International cricket teams win 60.1% of home games. In the NHL, 59% of games are won by home teams. In rugby, the win rate for home teams is 58%, while in American football, it’s 57.6%.
In the United States, Major League Baseball home teams win 54.1% of the time. In Japan’s Nippon League, that’s 53.3%.
So why do home teams win so frequently?
Some observers cite the noise made by home fans in explaining home-team advantage. That seems particularly the case in stadiums such as Century Link Field, home of the Seattle Seahawks. There, on December 3, 2013, in a game against the New Orleans Saints, the crowd roared at 137.6 decibels (dB), breaking the world record for the loudest outdoor sports stadium. (For reference, physical pain begins for humans who listen to sounds measuring 125 dB, and a jet flying overhead at a height of only 100 ft. hits about 140 dB.) But even taking into account crowd noise, Moskowitz and Wertheim were unable to find persuasive evidence that crowds on their own do anything to affect player performance.
The theory is that changes such as adjusting to time-zone shifts and sleeping away from home disrupt players’ rhythm and cause them to underperform. But this theory doesn’t hold much water either. Moskowitz and Wertheim note that even when teams play “away” in their own city—examples include the Lakers versus the Clippers, both of Los Angeles (in basketball), or the Rangers versus the Islanders, both of New York (in hockey)—home-field advantage persists. According to the travel theory, home-team advantage should diminish in these cases, but it doesn’t.

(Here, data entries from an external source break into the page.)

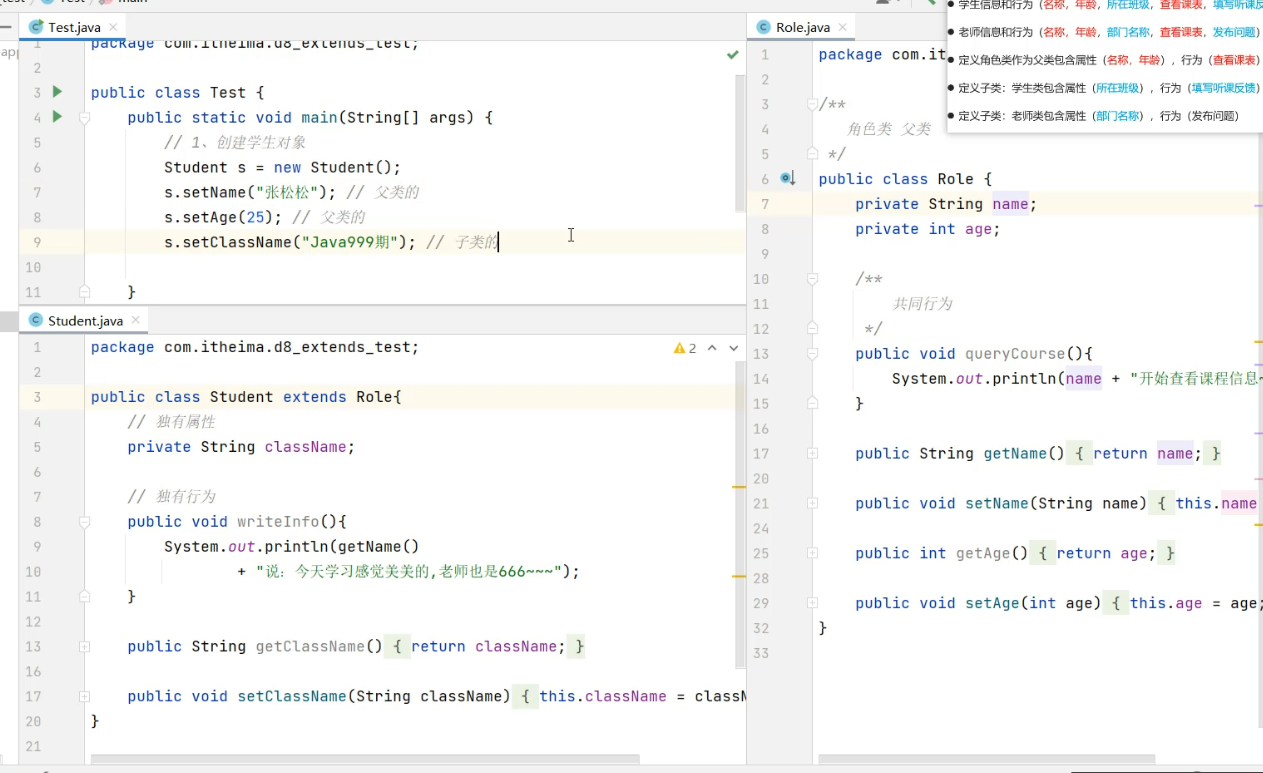Viewport: 1263px width, 773px height.
Task: Close the Test.java editor tab
Action: (x=111, y=27)
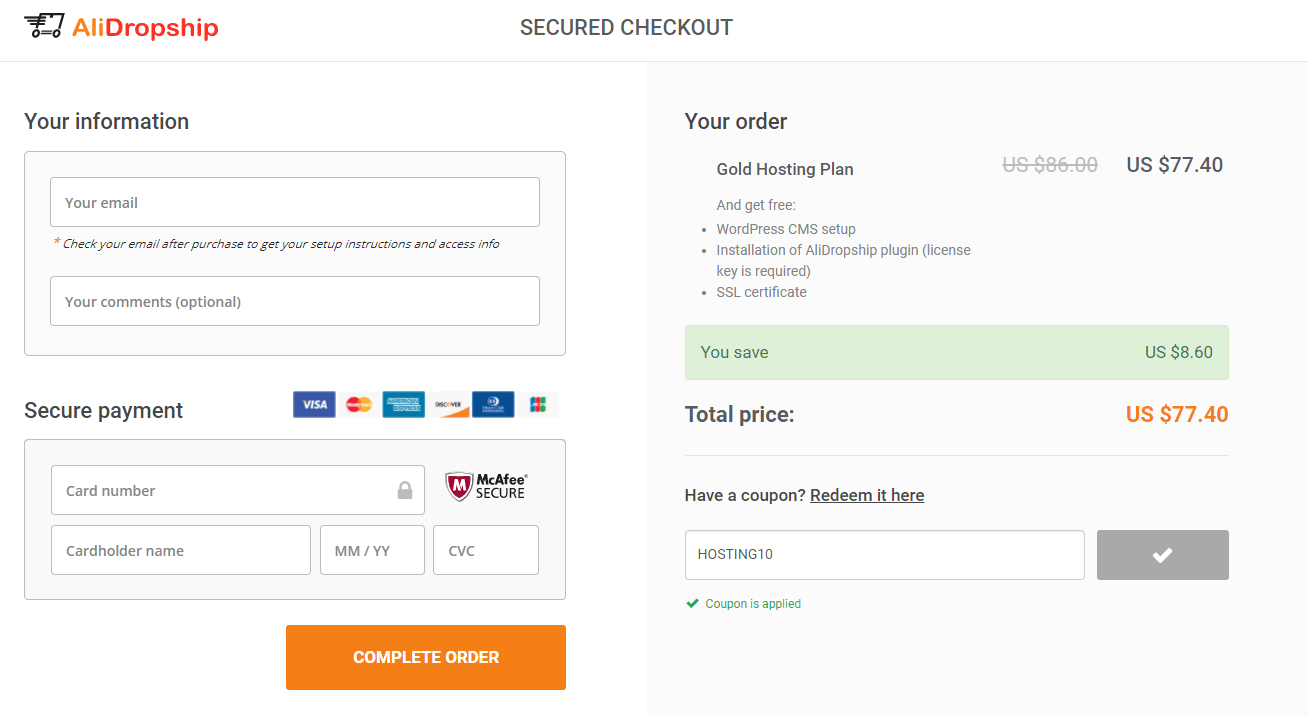
Task: Click the MM / YY expiry field
Action: 372,550
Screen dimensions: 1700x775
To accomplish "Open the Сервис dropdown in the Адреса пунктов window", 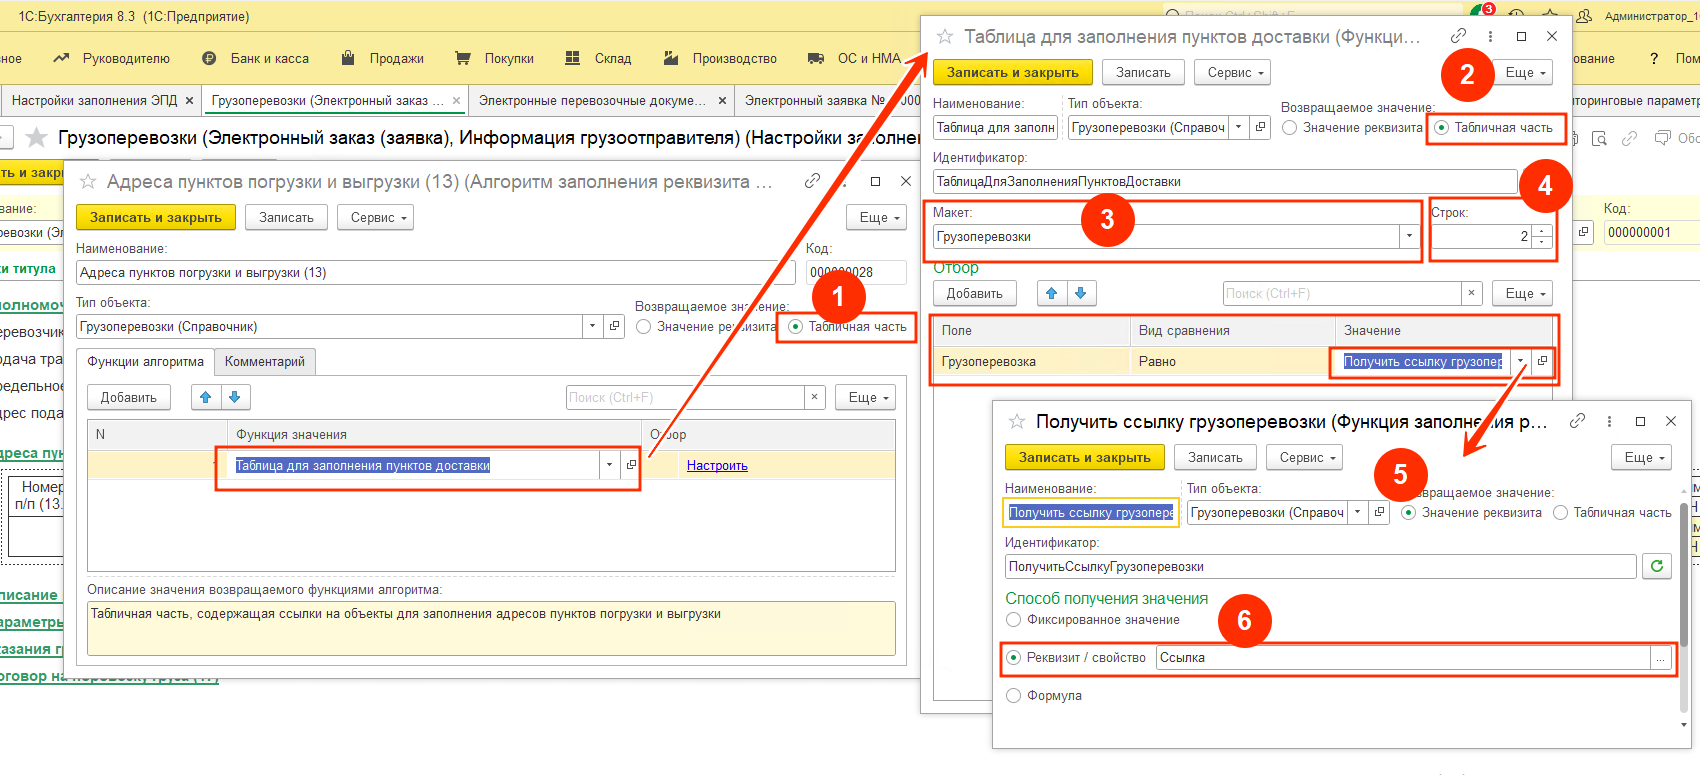I will coord(376,217).
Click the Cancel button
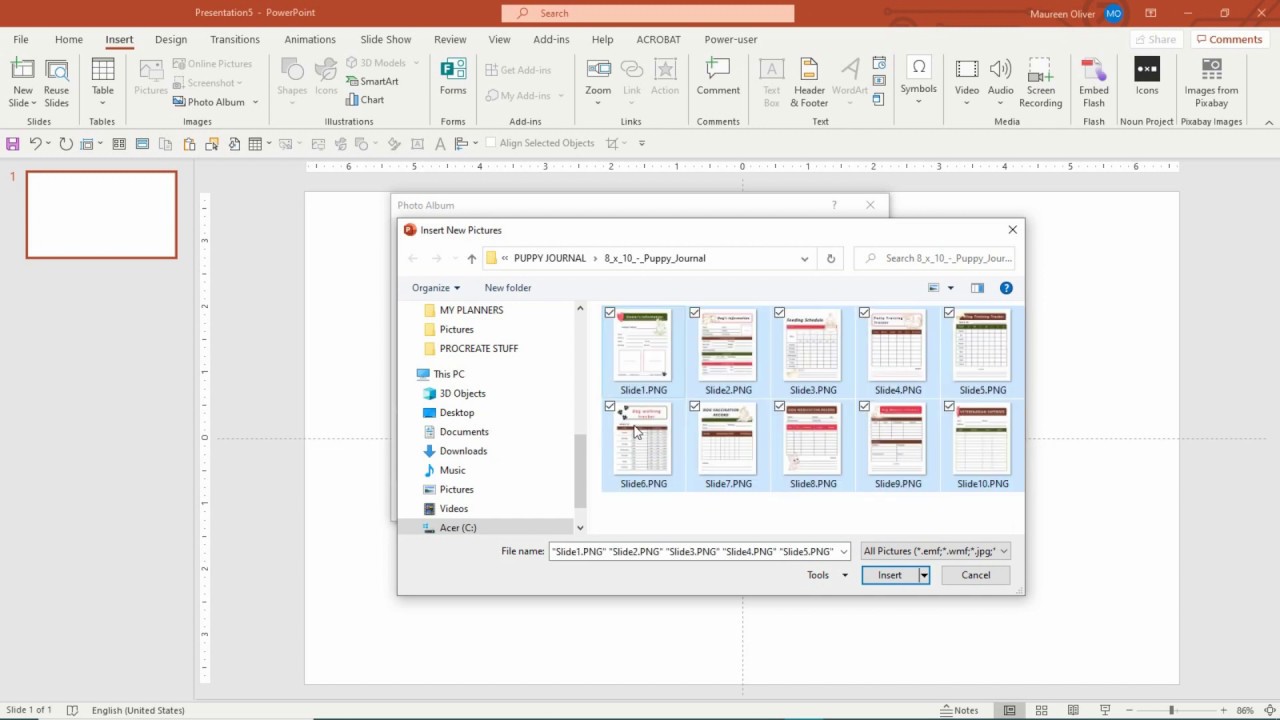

The theory that the home team benefits from acclimation to the home-field atmosphere is often given in reference to places such as the “Frozen Tundra” of Lambeau Field in Green Bay, Wisconsin, or the Mile High Stadium in Denver, so-called because of its high altitude, a challenge for visiting athletes. The theory contends that the Green Bay Packers are better prepared to play in extraordinary cold, while the Denver Broncos train in the thin air and are hence better conditioned to beat their opponents when playing at home. But this theory doesn’t hold up either. Cold-weather teams such as Green Bay do not show a statistical advantage playing in cold weather over warm-weather teams such as the Miami Dolphins or the San Diego Chargers. Moreover, home-field advantage remains for teams such as the Minnesota Vikings, who could benefit from cold weather but do not because their home field is indoors.

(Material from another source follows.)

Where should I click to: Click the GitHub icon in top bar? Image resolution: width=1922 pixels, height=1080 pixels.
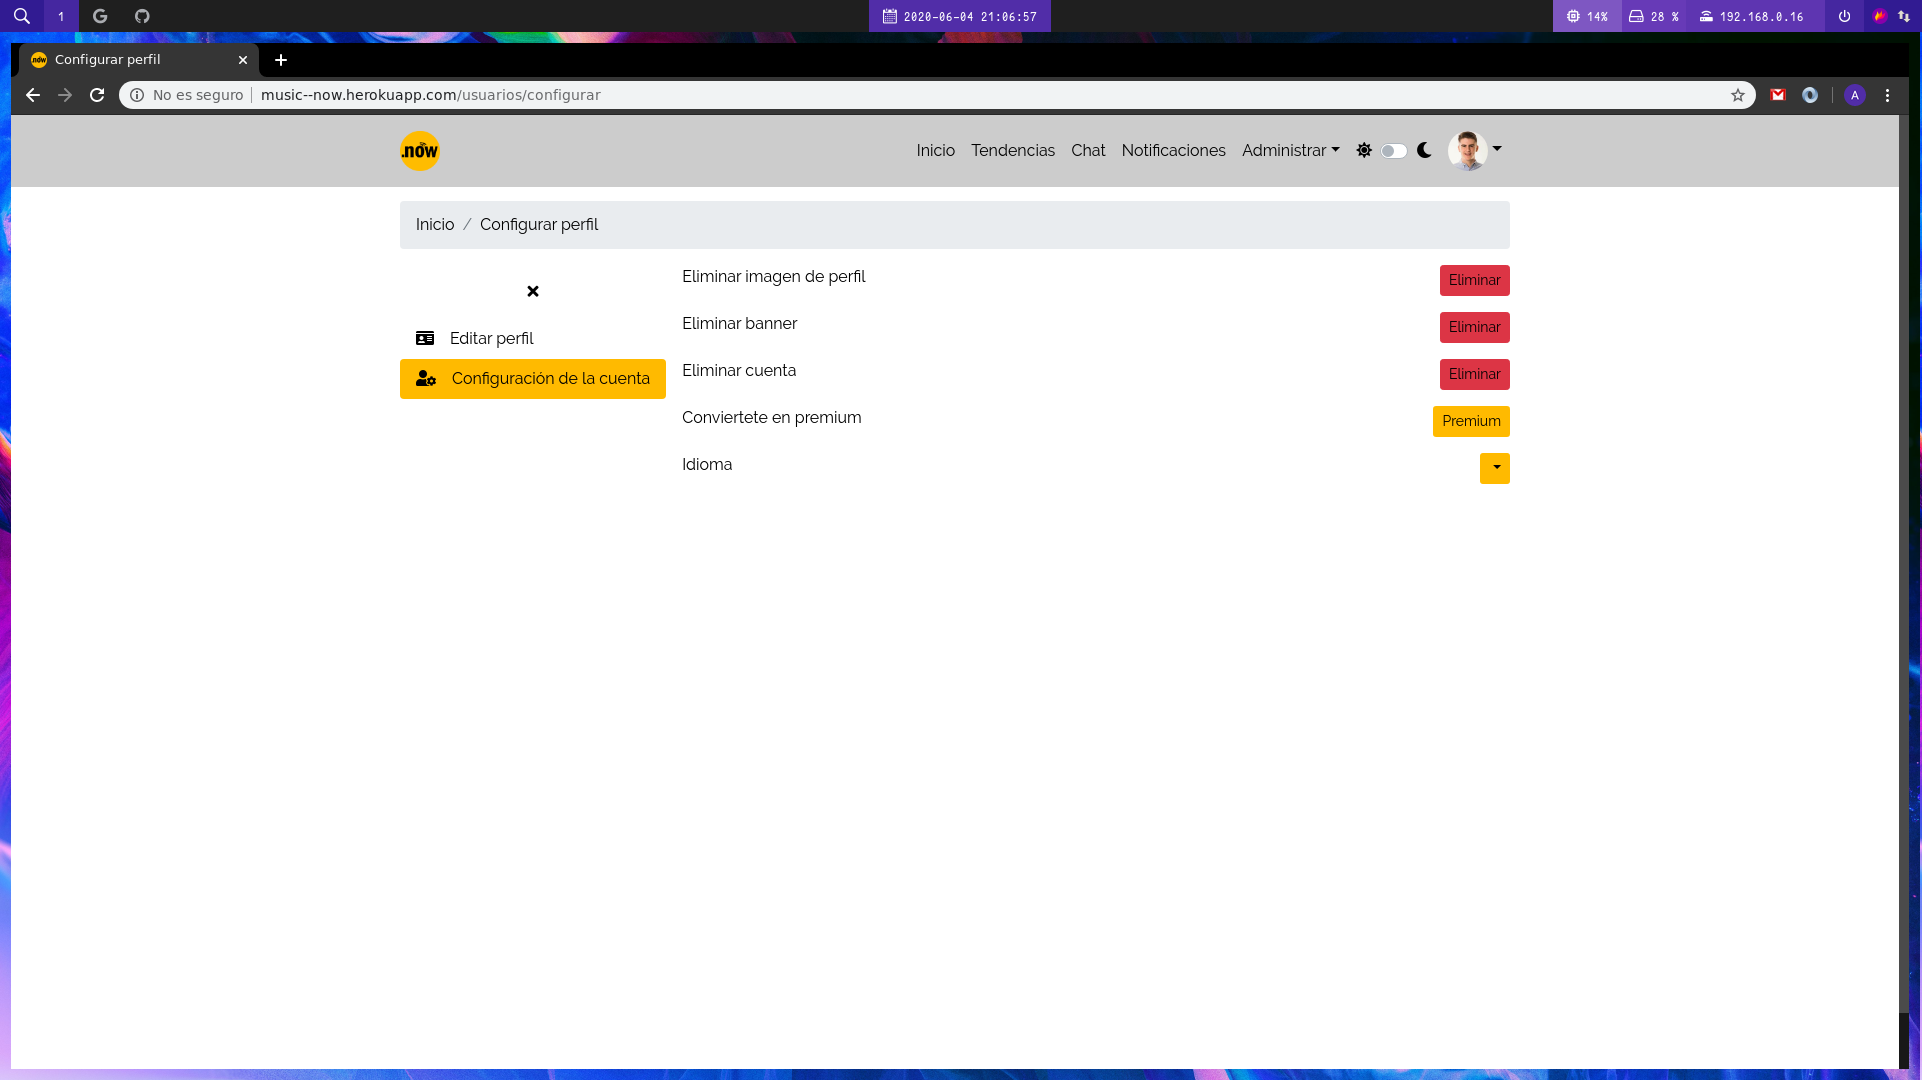(142, 16)
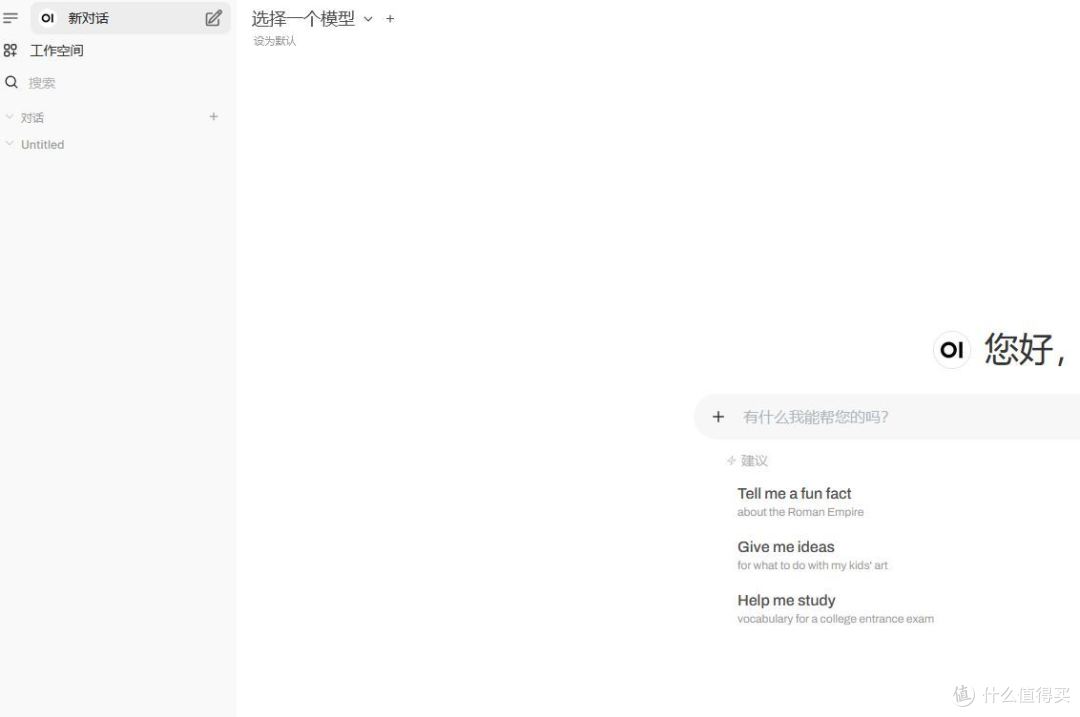Create a new conversation with the plus beside 对话
This screenshot has height=717, width=1080.
(213, 116)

This theory suggests that home games are often gentler on teams in terms of easier opponents or scheduling rigor. This does hold some weight, but only in certain circumstances. In the NBA, visiting teams play more back-to-back games with little rest in between than do home teams, so visiting teams in the NBA are sometimes more tired than home teams. Moskowitz and Wertheim report that, “Of the 20 or so back-to-back games NBA teams play each season, an average of 14 occur when they’re on the road. . . . That translates into one or two additional games you will lose each season on the road because of this scheduling twist.” The other case where scheduling rigor explains home advantage is in college sports, where home teams play “cupcake” games against inferior teams, especially early in the season.

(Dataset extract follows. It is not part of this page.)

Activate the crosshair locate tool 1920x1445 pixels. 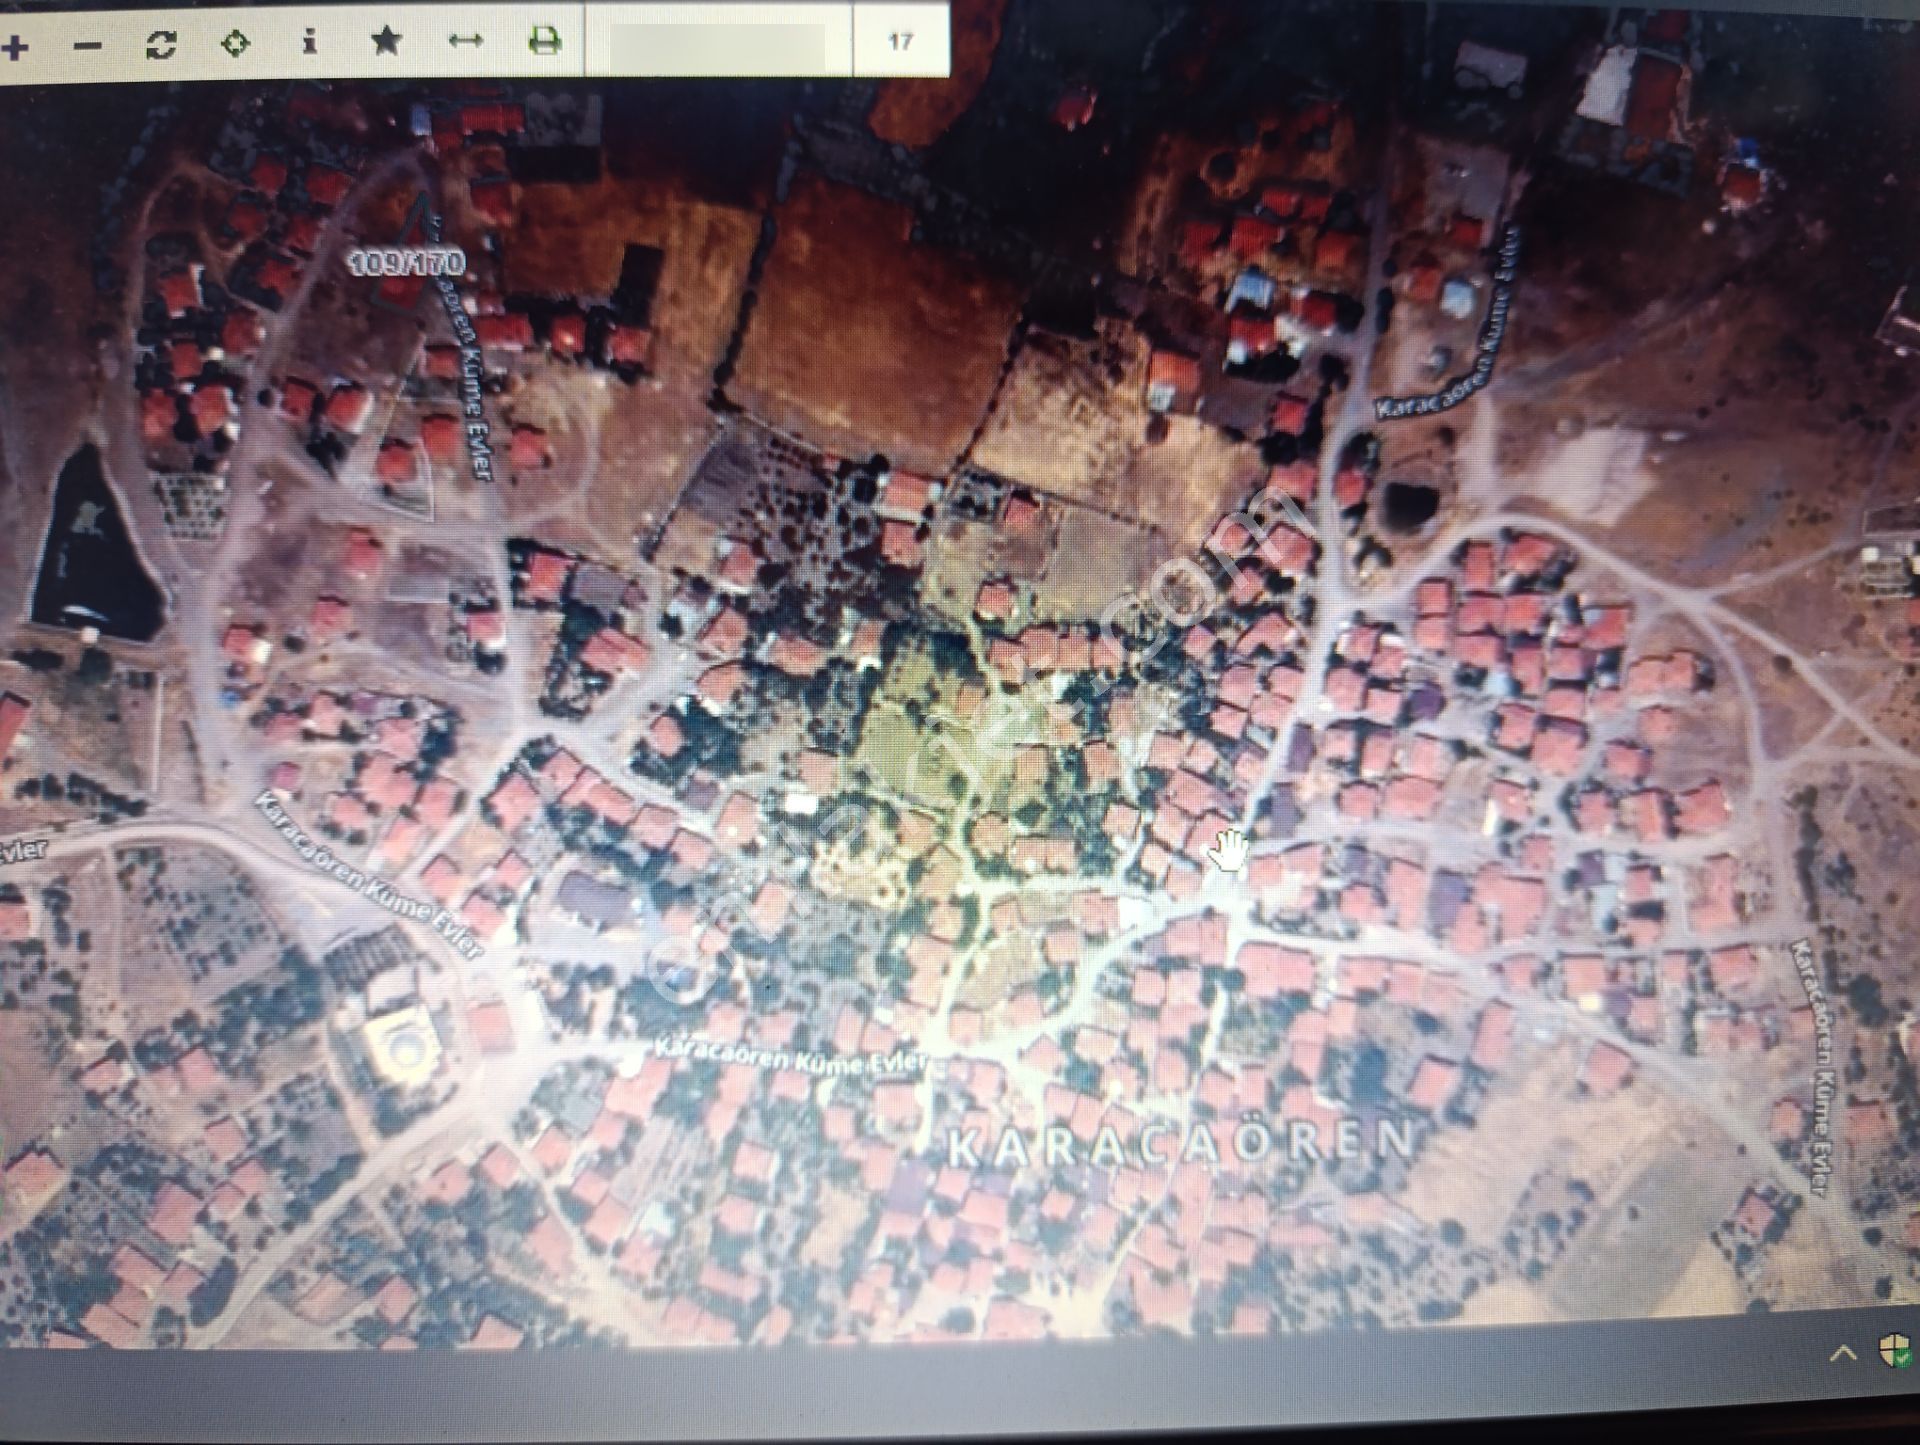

The largest impact on home-team wins, according to Moskowitz and Wertheim, comes from a more insidious source: referee bias. They document cases of official bias, predominantly at “very crucial” points during the game, in baseball, American football, basketball, and ice hockey. But some of the most convincing evidence for referee bias comes from Professor Canice Prendergast who studied favoritism in the Primera División soccer league in Spain. (See “Are you blind, ref? Yes, in a sense.")
Tobias J. Moskowitz and L. Jon Wertheim, Scorecasting: The Hidden Influences Behind How Sports Are Played and Games Are Won, New York: Crown Archetype, 2011.